According to the survey, the most important contributors to the value uplift were operational improvements and sales growth. Leverage and growth through acquisitions were much less important; highlighting perhaps the reality of the more difficult funding climate.

Approximately 40 percent of the respondents credited private equity with contributing more than a quarter of the value uplift achieved on exit. This is a clear indication that private equity is capable of generating a significant amount of value. For the rest of respondents who estimated the value uplift at 25 percent or less, this still represents material incremental value which contributes to private equity’s ability to outperform public markets.

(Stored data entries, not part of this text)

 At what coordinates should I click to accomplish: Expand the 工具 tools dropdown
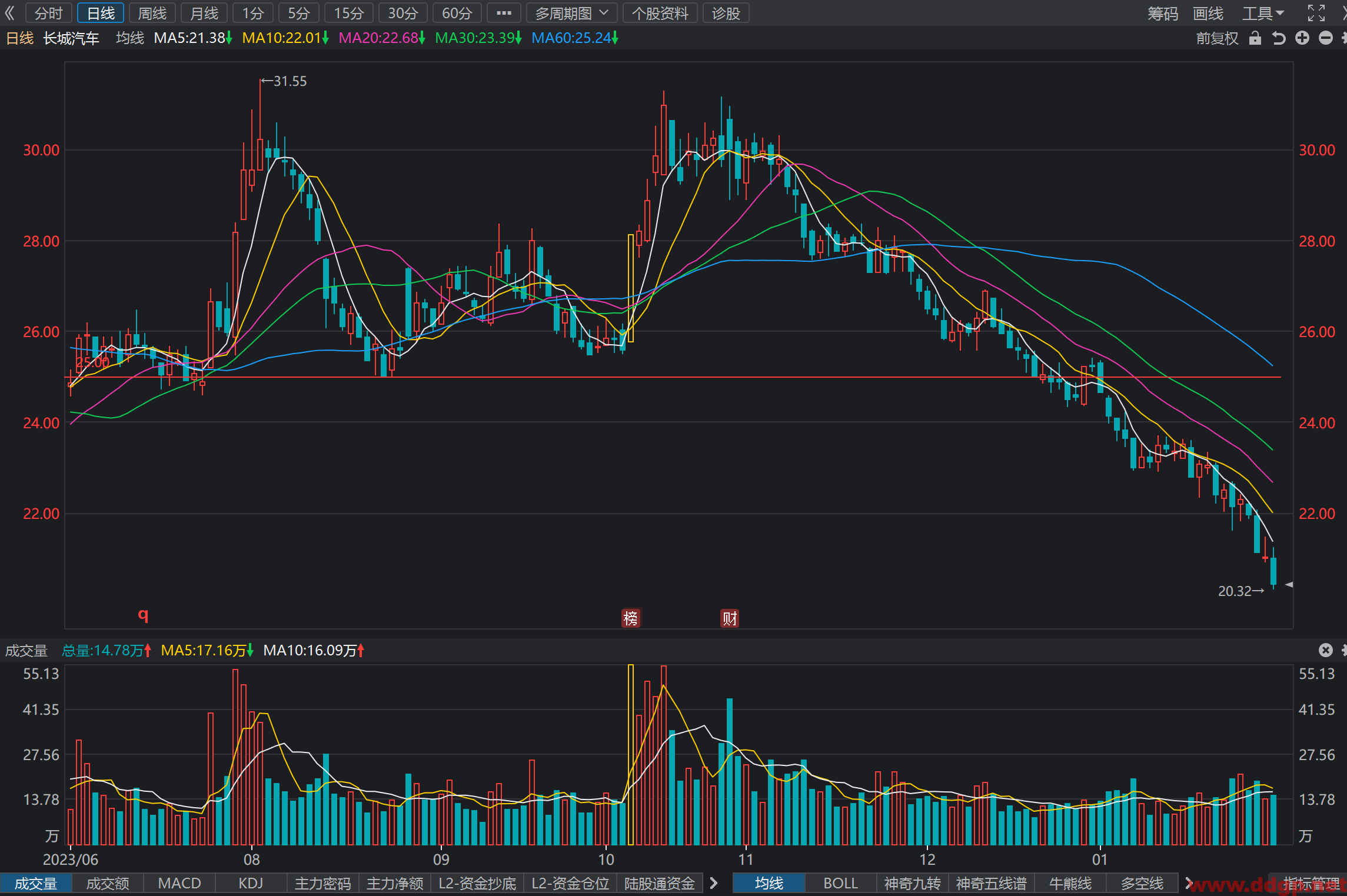pos(1263,13)
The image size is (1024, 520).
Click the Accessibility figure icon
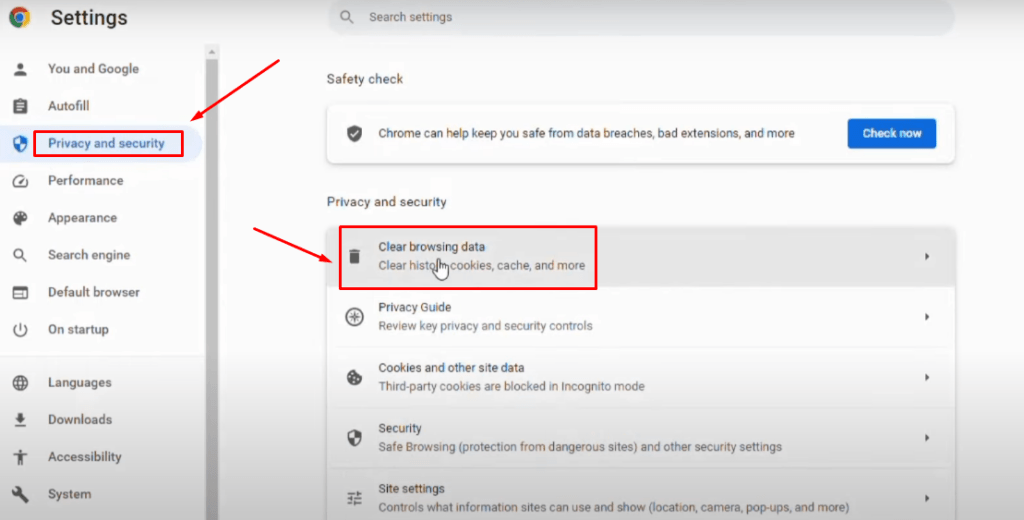point(20,457)
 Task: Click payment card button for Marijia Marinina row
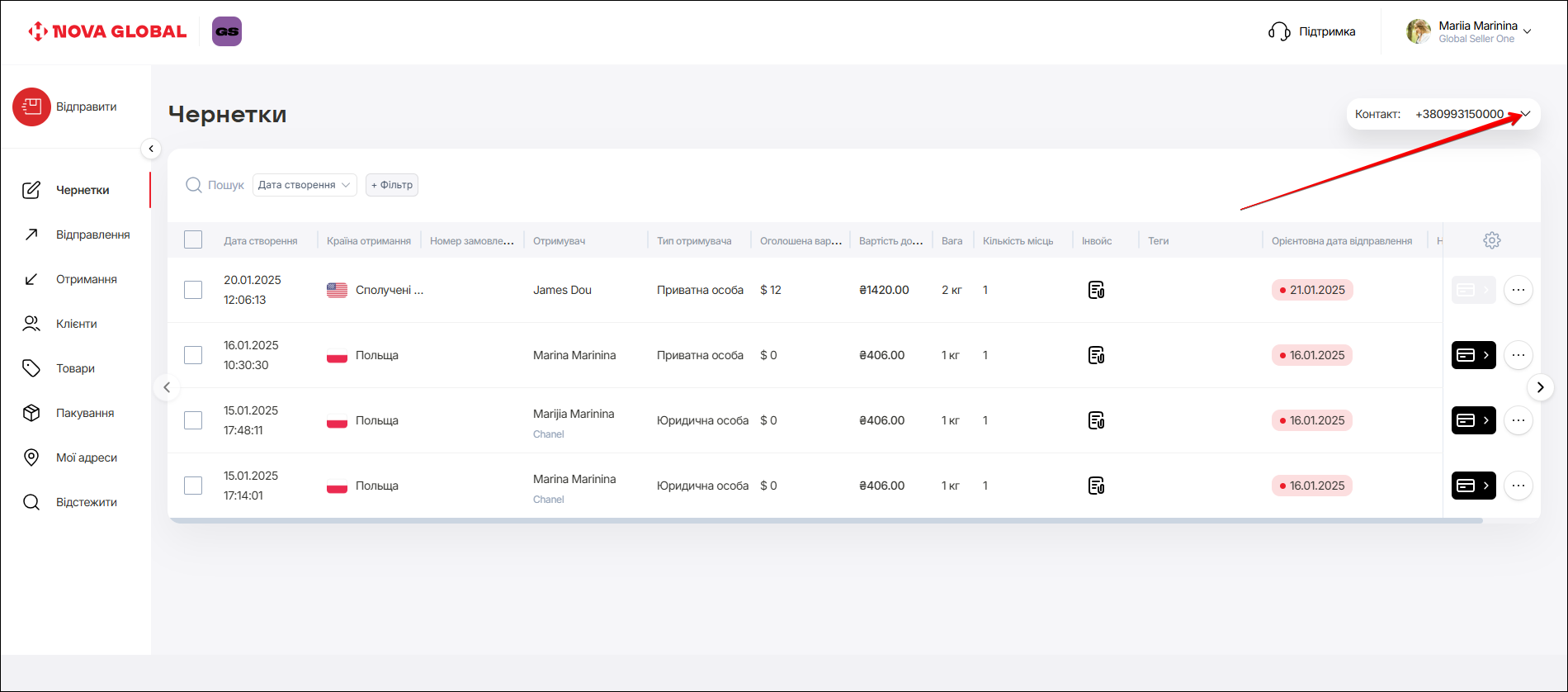pyautogui.click(x=1473, y=420)
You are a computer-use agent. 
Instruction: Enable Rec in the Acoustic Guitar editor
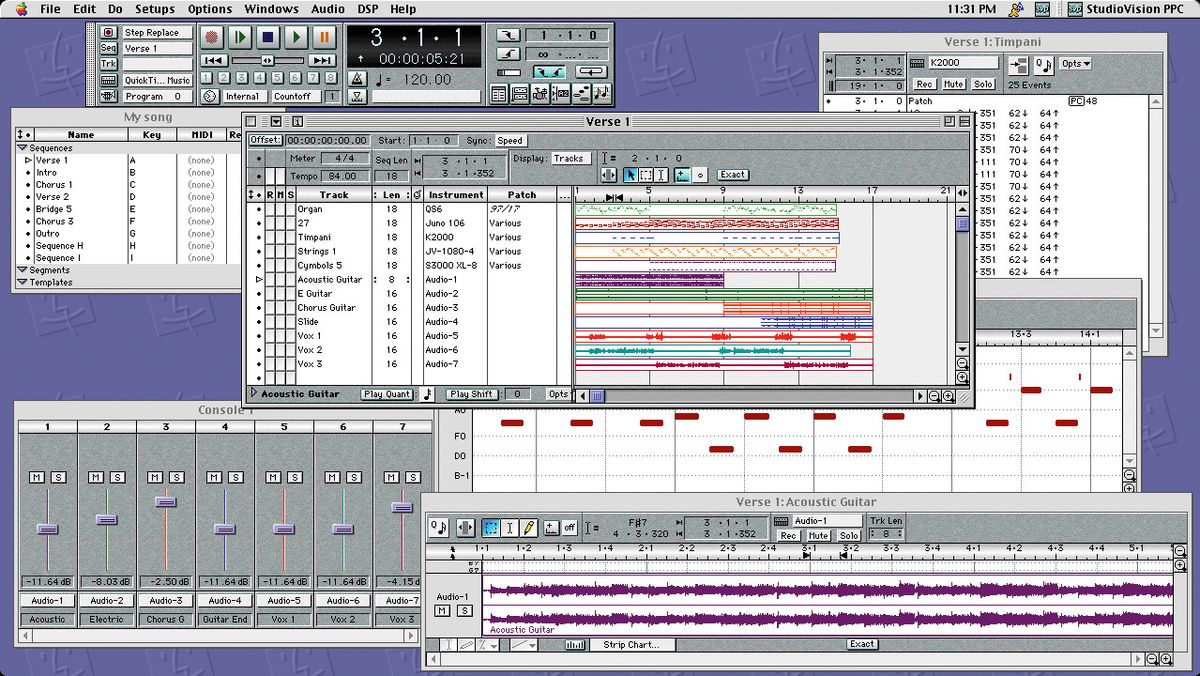point(789,536)
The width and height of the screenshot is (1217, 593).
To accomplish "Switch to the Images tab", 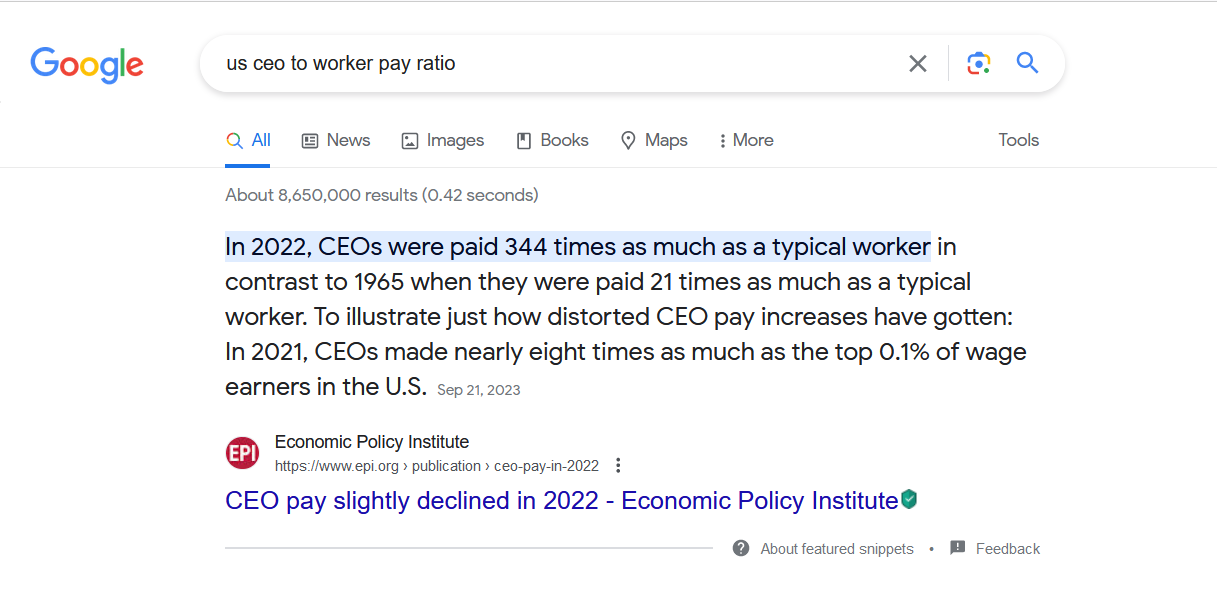I will (443, 140).
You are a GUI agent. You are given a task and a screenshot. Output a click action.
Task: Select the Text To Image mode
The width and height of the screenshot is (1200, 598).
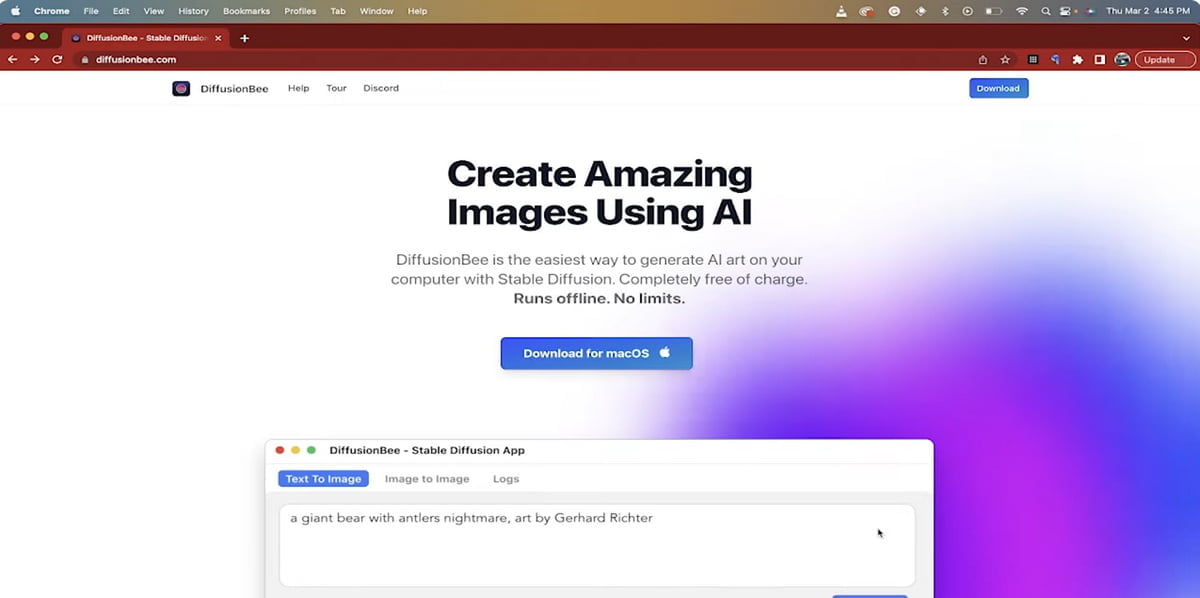[x=323, y=478]
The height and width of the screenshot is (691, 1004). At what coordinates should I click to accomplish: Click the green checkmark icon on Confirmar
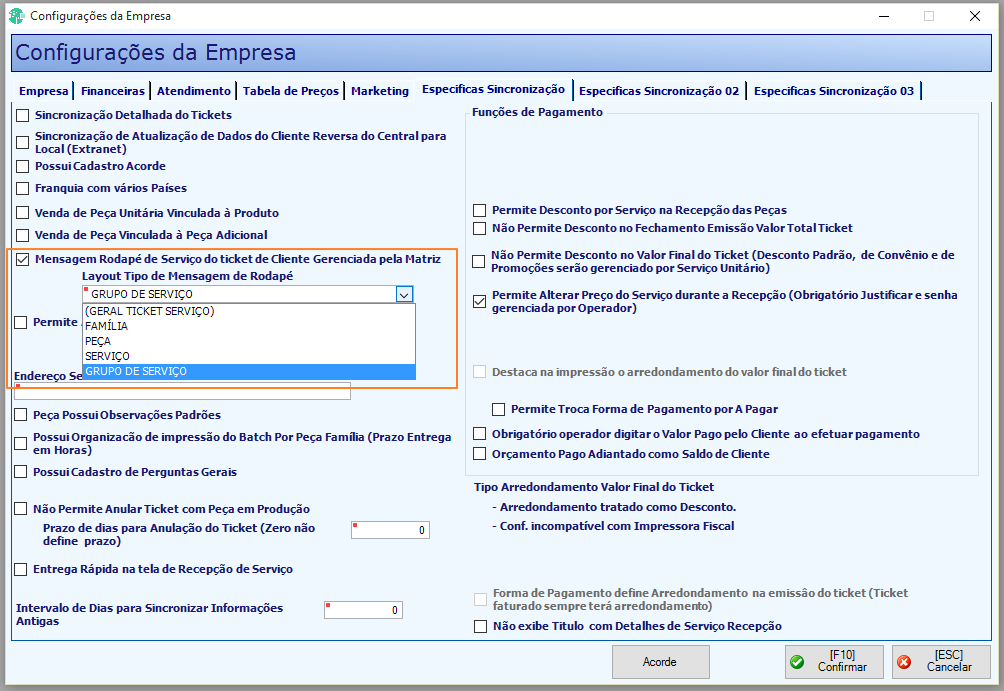coord(797,662)
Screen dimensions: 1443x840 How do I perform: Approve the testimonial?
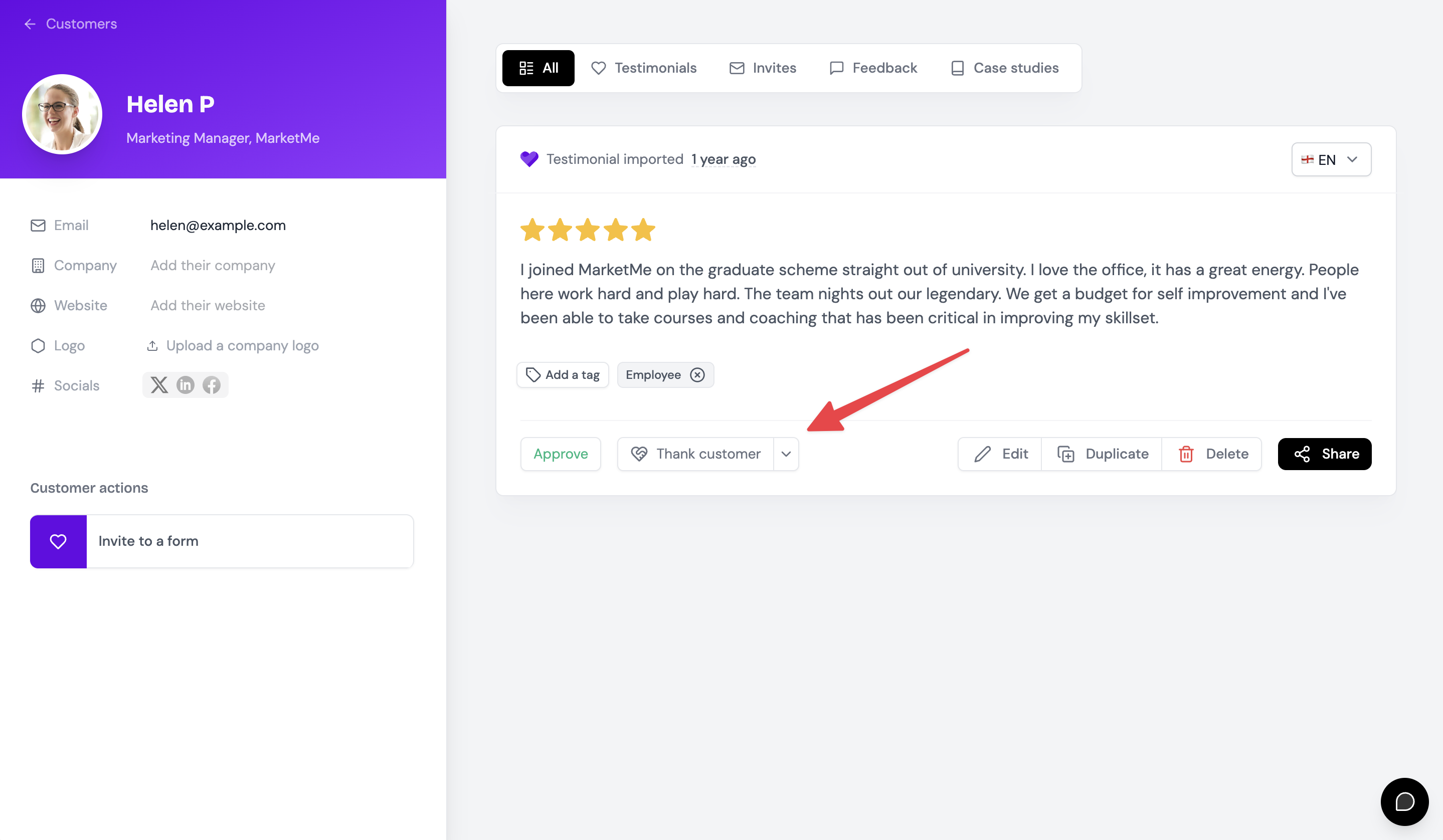coord(561,454)
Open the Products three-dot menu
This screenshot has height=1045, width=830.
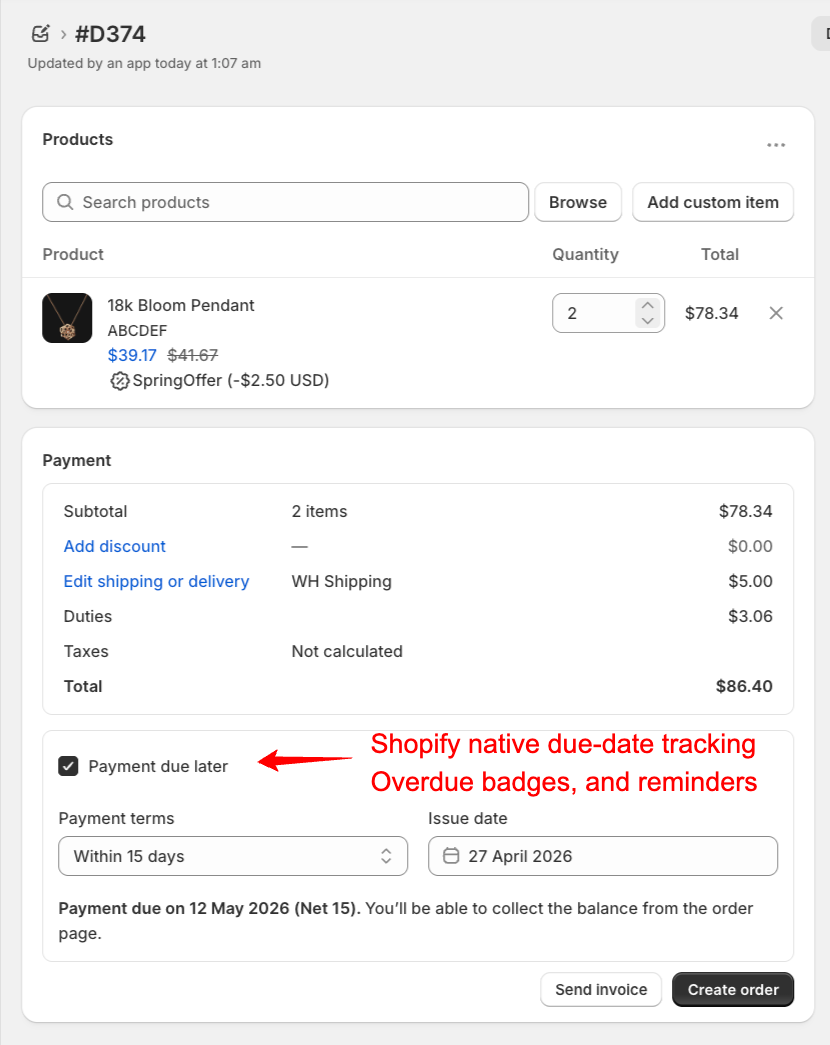[776, 145]
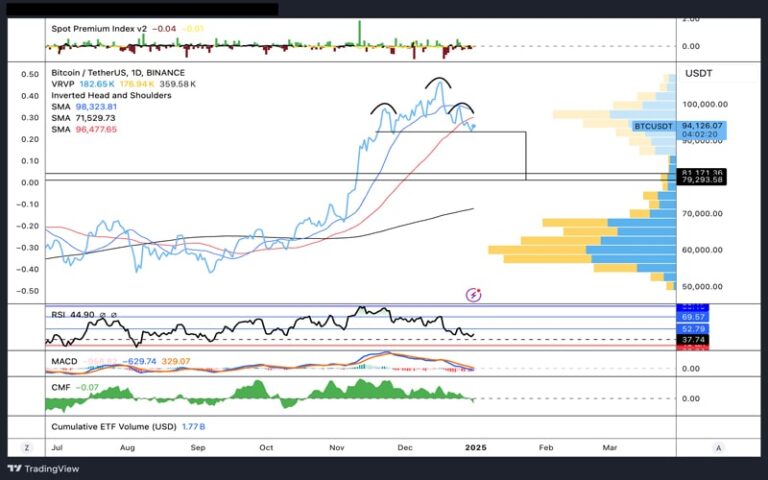Open the Bitcoin / TetherUS symbol title
Screen dimensions: 768x480
(118, 73)
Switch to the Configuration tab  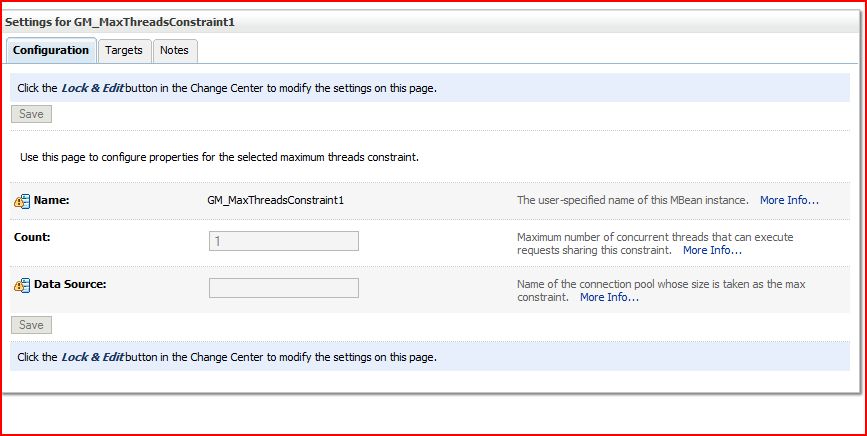click(x=51, y=50)

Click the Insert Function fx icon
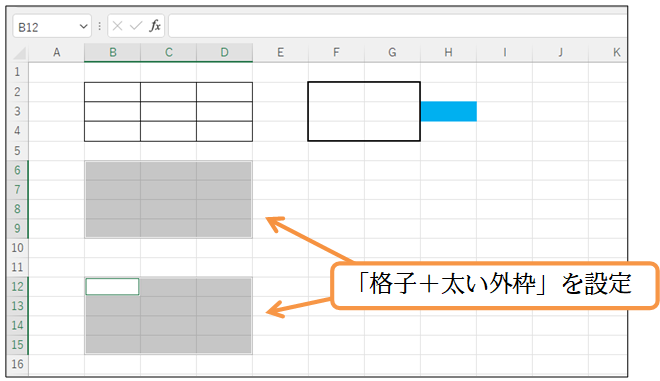pyautogui.click(x=155, y=26)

Where private equity made a significant contribution to the value uplift, it was said to be through the following means, in rank order:
- Provided capital to grow business
- Optimized business plan
- Removed constraints on management
- Brought in operational expertise
- Other (including dealing with banks)
The finding that the majority of our sample ascribed a moderate figure to private equity’s contribution to value uplift may surprise private equity executives – but not management. In their eyes, private equity backers are viewed as enablers; meaning that their ability to contribute value is focused on areas such as providing access to capital and bringing a greater focus to achieving an exit. Management, and for that matter non-executive chairmen, tend to believe that real value creation comes from growing the business and improving profitability – and this is down to the executive team.
However, respondents acknowledged that in some cases, private equity directors are able to make much greater contributions – in the range of 30–50 percent of the uplift in value.
We should point out that respondents’ views on the contribution private equity firms make to value uplift were estimates and not usually based on detailed analysis.